**TO DO**
Every entry must be duplicated precisely as written.

========

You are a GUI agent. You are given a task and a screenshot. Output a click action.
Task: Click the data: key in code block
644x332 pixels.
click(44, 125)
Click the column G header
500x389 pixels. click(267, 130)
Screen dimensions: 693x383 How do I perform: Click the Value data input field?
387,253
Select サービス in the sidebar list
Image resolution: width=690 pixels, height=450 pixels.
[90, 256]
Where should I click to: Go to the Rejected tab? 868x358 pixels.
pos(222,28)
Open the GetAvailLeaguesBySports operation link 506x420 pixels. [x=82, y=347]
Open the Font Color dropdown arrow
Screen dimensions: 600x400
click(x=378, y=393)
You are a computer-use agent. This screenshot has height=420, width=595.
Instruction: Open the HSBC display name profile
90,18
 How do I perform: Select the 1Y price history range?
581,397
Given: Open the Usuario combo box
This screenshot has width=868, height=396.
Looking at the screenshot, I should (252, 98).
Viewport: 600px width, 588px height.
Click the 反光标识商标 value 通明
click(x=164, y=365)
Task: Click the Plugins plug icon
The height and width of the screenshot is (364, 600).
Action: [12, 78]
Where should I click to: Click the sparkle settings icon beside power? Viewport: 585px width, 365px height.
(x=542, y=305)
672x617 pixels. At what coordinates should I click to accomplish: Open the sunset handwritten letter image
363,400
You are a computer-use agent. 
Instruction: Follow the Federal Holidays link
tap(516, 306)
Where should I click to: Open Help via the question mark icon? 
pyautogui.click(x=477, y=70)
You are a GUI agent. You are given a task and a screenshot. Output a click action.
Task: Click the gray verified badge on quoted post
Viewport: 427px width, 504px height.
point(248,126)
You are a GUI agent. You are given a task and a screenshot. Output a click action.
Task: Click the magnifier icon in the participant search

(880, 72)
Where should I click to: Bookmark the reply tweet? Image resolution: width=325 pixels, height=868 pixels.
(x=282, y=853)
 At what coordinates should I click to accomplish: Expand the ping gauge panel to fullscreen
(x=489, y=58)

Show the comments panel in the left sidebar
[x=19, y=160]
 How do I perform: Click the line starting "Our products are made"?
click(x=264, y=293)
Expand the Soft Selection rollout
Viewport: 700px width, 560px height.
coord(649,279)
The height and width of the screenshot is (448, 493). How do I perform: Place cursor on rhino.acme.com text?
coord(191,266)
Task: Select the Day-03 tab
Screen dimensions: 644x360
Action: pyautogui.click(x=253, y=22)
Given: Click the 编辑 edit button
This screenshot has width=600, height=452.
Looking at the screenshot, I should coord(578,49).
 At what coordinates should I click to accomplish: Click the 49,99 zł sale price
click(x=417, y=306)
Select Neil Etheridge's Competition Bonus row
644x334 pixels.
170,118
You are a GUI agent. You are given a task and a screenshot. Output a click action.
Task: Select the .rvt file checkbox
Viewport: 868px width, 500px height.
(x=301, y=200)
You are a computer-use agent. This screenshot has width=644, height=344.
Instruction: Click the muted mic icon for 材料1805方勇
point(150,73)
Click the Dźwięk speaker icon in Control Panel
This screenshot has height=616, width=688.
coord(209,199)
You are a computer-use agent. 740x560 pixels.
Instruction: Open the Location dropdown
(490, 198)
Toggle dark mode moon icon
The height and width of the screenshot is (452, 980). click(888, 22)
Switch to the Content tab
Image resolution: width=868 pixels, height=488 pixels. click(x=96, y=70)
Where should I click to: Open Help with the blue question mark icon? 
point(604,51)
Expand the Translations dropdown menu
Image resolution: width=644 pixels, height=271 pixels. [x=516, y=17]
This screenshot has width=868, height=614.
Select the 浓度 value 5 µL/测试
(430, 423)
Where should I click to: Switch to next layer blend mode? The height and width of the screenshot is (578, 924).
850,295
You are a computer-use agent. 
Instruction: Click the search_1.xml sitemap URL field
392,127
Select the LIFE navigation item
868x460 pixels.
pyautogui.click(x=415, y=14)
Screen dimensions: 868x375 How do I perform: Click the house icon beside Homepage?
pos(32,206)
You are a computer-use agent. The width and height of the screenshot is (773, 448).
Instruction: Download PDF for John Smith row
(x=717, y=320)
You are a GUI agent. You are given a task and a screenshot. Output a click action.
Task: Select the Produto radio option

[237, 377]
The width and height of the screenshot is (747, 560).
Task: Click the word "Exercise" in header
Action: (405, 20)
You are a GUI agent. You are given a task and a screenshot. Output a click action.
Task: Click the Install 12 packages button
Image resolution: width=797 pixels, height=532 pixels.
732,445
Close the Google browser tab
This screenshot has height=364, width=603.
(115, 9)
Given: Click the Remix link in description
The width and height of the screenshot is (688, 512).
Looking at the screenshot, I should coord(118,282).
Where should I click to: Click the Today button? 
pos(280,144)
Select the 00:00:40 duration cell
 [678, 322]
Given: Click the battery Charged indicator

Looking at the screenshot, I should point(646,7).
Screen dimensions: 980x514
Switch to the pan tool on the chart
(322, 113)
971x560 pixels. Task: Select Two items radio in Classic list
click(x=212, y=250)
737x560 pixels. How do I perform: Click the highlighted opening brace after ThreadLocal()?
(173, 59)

========

**COMPLETED EXERCISE**
You are a GUI agent. You are given a task and a screenshot. Output a click action.
Task: Click the data: key in code block
644x332 pixels.
click(44, 125)
Click the column G header
500x389 pixels. click(267, 130)
Screen dimensions: 693x383 How do I perform: Click the Value data input field?
387,253
Select サービス in the sidebar list
Image resolution: width=690 pixels, height=450 pixels.
[90, 256]
Where should I click to: Go to the Rejected tab? 868x358 pixels.
pos(222,28)
Open the GetAvailLeaguesBySports operation link 506x420 pixels. [x=82, y=347]
Open the Font Color dropdown arrow
Screen dimensions: 600x400
click(x=378, y=393)
You are a computer-use agent. This screenshot has height=420, width=595.
Instruction: Open the HSBC display name profile
90,18
 How do I perform: Select the 1Y price history range?
581,397
Given: Open the Usuario combo box
This screenshot has width=868, height=396.
Looking at the screenshot, I should (252, 98).
Viewport: 600px width, 588px height.
Click the 反光标识商标 value 通明
click(x=164, y=365)
Task: Click the Plugins plug icon
The height and width of the screenshot is (364, 600).
Action: [12, 78]
Where should I click to: Click the sparkle settings icon beside power? Viewport: 585px width, 365px height.
(x=542, y=305)
672x617 pixels. At what coordinates should I click to accomplish: Open the sunset handwritten letter image
363,400
You are a computer-use agent. 
Instruction: Follow the Federal Holidays link
tap(516, 306)
Where should I click to: Open Help via the question mark icon? 
pyautogui.click(x=477, y=70)
You are a GUI agent. You are given a task and a screenshot. Output a click action.
Task: Click the gray verified badge on quoted post
Viewport: 427px width, 504px height.
point(248,126)
You are a GUI agent. You are given a task and a screenshot. Output a click action.
Task: Click the magnifier icon in the participant search

(880, 72)
Where should I click to: Bookmark the reply tweet? Image resolution: width=325 pixels, height=868 pixels.
(x=282, y=853)
 At what coordinates should I click to accomplish: Expand the ping gauge panel to fullscreen
(x=489, y=58)

Show the comments panel in the left sidebar
[x=19, y=160]
 How do I perform: Click the line starting "Our products are made"?
click(x=264, y=293)
Expand the Soft Selection rollout
Viewport: 700px width, 560px height.
coord(649,279)
The height and width of the screenshot is (448, 493). How do I perform: Place cursor on rhino.acme.com text?
coord(191,266)
Task: Select the Day-03 tab
Screen dimensions: 644x360
Action: pyautogui.click(x=253, y=22)
Given: Click the 编辑 edit button
This screenshot has width=600, height=452.
Looking at the screenshot, I should coord(578,49).
 At what coordinates should I click to accomplish: Click the 49,99 zł sale price
click(x=417, y=306)
Select Neil Etheridge's Competition Bonus row
644x334 pixels.
170,118
You are a GUI agent. You are given a task and a screenshot. Output a click action.
Task: Select the .rvt file checkbox
Viewport: 868px width, 500px height.
(x=301, y=200)
You are a computer-use agent. This screenshot has width=644, height=344.
Instruction: Click the muted mic icon for 材料1805方勇
point(150,73)
Click the Dźwięk speaker icon in Control Panel
This screenshot has height=616, width=688.
coord(209,199)
You are a computer-use agent. 740x560 pixels.
Instruction: Open the Location dropdown
(490, 198)
Toggle dark mode moon icon
The height and width of the screenshot is (452, 980). click(888, 22)
Switch to the Content tab
Image resolution: width=868 pixels, height=488 pixels. click(x=96, y=70)
Where should I click to: Open Help with the blue question mark icon? 
point(604,51)
Expand the Translations dropdown menu
Image resolution: width=644 pixels, height=271 pixels. [x=516, y=17]
This screenshot has width=868, height=614.
Select the 浓度 value 5 µL/测试
(430, 423)
Where should I click to: Switch to next layer blend mode? The height and width of the screenshot is (578, 924).
850,295
You are a computer-use agent. 
Instruction: Click the search_1.xml sitemap URL field
392,127
Select the LIFE navigation item
868x460 pixels.
pyautogui.click(x=415, y=14)
Screen dimensions: 868x375 How do I perform: Click the house icon beside Homepage?
pos(32,206)
You are a computer-use agent. The width and height of the screenshot is (773, 448).
Instruction: Download PDF for John Smith row
(x=717, y=320)
You are a GUI agent. You are given a task and a screenshot. Output a click action.
Task: Select the Produto radio option

[237, 377]
The width and height of the screenshot is (747, 560).
Task: Click the word "Exercise" in header
Action: (405, 20)
You are a GUI agent. You are given a task and a screenshot. Output a click action.
Task: Click the Install 12 packages button
Image resolution: width=797 pixels, height=532 pixels.
732,445
Close the Google browser tab
This screenshot has height=364, width=603.
(115, 9)
Given: Click the Remix link in description
The width and height of the screenshot is (688, 512).
Looking at the screenshot, I should coord(118,282).
Where should I click to: Click the Today button? 
pos(280,144)
Select the 00:00:40 duration cell
 [678, 322]
Given: Click the battery Charged indicator

Looking at the screenshot, I should point(646,7).
Screen dimensions: 980x514
Switch to the pan tool on the chart
(322, 113)
971x560 pixels. Task: Select Two items radio in Classic list
click(x=212, y=250)
737x560 pixels. How do I perform: Click the highlighted opening brace after ThreadLocal()?
(173, 59)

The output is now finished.